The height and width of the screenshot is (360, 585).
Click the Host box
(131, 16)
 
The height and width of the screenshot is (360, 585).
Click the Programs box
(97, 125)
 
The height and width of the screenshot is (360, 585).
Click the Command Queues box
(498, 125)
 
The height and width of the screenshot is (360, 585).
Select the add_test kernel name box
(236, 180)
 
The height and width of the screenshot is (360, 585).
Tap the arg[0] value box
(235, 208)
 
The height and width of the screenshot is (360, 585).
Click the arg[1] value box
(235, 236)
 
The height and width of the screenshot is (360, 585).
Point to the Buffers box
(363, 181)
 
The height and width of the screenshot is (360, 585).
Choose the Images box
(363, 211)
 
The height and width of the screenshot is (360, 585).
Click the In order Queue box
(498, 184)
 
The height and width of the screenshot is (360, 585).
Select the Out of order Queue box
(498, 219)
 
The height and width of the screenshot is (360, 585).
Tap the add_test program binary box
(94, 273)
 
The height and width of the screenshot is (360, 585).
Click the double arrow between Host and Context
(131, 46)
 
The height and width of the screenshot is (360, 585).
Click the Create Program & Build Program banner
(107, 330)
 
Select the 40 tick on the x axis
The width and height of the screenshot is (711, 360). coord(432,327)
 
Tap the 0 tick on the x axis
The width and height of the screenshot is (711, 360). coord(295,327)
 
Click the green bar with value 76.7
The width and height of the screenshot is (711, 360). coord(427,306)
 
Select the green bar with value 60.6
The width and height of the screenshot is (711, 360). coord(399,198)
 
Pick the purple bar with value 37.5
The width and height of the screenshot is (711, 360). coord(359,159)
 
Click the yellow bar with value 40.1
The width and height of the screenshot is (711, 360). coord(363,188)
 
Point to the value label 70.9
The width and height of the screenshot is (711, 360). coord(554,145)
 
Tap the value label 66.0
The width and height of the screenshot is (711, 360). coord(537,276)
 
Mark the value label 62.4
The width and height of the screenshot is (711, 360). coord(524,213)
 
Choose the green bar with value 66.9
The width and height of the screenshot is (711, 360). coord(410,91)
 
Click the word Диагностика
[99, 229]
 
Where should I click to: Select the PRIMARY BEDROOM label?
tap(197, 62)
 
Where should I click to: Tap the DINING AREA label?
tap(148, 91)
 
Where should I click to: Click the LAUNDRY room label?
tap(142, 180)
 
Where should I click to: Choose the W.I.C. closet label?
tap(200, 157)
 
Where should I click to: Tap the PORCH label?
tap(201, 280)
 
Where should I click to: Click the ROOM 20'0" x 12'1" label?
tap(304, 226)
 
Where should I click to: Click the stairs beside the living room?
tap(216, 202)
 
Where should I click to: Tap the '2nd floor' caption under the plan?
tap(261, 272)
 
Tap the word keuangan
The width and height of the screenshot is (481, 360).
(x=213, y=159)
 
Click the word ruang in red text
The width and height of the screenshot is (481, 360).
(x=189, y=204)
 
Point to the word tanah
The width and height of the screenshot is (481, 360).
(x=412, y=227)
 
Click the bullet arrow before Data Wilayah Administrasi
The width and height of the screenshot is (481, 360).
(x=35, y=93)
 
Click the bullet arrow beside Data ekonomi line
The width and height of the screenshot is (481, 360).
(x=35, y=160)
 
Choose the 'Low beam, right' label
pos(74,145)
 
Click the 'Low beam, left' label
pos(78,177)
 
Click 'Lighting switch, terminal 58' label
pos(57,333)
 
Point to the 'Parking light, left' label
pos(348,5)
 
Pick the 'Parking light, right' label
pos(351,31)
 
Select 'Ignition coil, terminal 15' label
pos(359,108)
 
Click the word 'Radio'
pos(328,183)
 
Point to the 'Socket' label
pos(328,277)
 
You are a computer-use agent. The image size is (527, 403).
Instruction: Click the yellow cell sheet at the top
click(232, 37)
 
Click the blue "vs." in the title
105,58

Brief
Edit the items above so that every "Parking light" reads "Side light", and leave all other wording unchanged.

Result
The height and width of the screenshot is (360, 585).
Click the Host box
(131, 16)
 
The height and width of the screenshot is (360, 585).
Click the Programs box
(97, 125)
 
The height and width of the screenshot is (360, 585).
Click the Command Queues box
(498, 125)
 
The height and width of the screenshot is (360, 585).
Select the add_test kernel name box
(236, 180)
 
The height and width of the screenshot is (360, 585).
Tap the arg[0] value box
(235, 208)
 
The height and width of the screenshot is (360, 585).
Click the arg[1] value box
(235, 236)
 
The height and width of the screenshot is (360, 585).
Point to the Buffers box
(363, 181)
 
The height and width of the screenshot is (360, 585).
Choose the Images box
(363, 211)
 
The height and width of the screenshot is (360, 585).
Click the In order Queue box
(498, 184)
 
The height and width of the screenshot is (360, 585).
Select the Out of order Queue box
(498, 219)
 
The height and width of the screenshot is (360, 585).
Tap the add_test program binary box
(94, 273)
 
The height and width of the screenshot is (360, 585).
Click the double arrow between Host and Context
(131, 46)
 
The height and width of the screenshot is (360, 585).
Click the Create Program & Build Program banner
(107, 330)
 
Select the 40 tick on the x axis
The width and height of the screenshot is (711, 360). coord(432,327)
 
Tap the 0 tick on the x axis
The width and height of the screenshot is (711, 360). coord(295,327)
 
Click the green bar with value 76.7
The width and height of the screenshot is (711, 360). coord(427,306)
 
Select the green bar with value 60.6
The width and height of the screenshot is (711, 360). coord(399,198)
 
Pick the purple bar with value 37.5
The width and height of the screenshot is (711, 360). coord(359,159)
 
Click the yellow bar with value 40.1
The width and height of the screenshot is (711, 360). coord(363,188)
 
Point to the value label 70.9
The width and height of the screenshot is (711, 360). coord(554,145)
 
Tap the value label 66.0
The width and height of the screenshot is (711, 360). coord(537,276)
 
Mark the value label 62.4
The width and height of the screenshot is (711, 360). coord(524,213)
 
Choose the green bar with value 66.9
The width and height of the screenshot is (711, 360). coord(410,91)
 
Click the word Диагностика
[99, 229]
 
Where should I click to: Select the PRIMARY BEDROOM label?
tap(197, 62)
 
Where should I click to: Tap the DINING AREA label?
tap(148, 91)
 
Where should I click to: Click the LAUNDRY room label?
tap(142, 180)
 
Where should I click to: Choose the W.I.C. closet label?
tap(200, 157)
 
Where should I click to: Tap the PORCH label?
tap(201, 280)
 
Where should I click to: Click the ROOM 20'0" x 12'1" label?
tap(304, 226)
 
Where should I click to: Click the stairs beside the living room?
tap(216, 202)
 
Where should I click to: Tap the '2nd floor' caption under the plan?
tap(261, 272)
 
Tap the word keuangan
The width and height of the screenshot is (481, 360).
(x=213, y=159)
 
Click the word ruang in red text
The width and height of the screenshot is (481, 360).
(x=189, y=204)
 
Point to the word tanah
The width and height of the screenshot is (481, 360).
(x=412, y=227)
 
Click the bullet arrow before Data Wilayah Administrasi
The width and height of the screenshot is (481, 360).
(x=35, y=93)
 
Click the bullet arrow beside Data ekonomi line
The width and height of the screenshot is (481, 360).
(x=35, y=160)
 
Choose the 'Low beam, right' label
pos(74,145)
 
Click the 'Low beam, left' label
pos(78,177)
 
Click 'Lighting switch, terminal 58' label
pos(57,333)
 
Point to the 'Side light, left' label
pos(348,5)
 
Pick the 'Side light, right' label
pos(351,31)
 
Select 'Ignition coil, terminal 15' label
pos(359,108)
 
Click the word 'Radio'
pos(328,183)
 
Point to the 'Socket' label
pos(328,277)
 
You are a computer-use agent. The image size is (527, 403).
Instruction: Click the yellow cell sheet at the top
click(232, 37)
 
Click the blue "vs." in the title
105,58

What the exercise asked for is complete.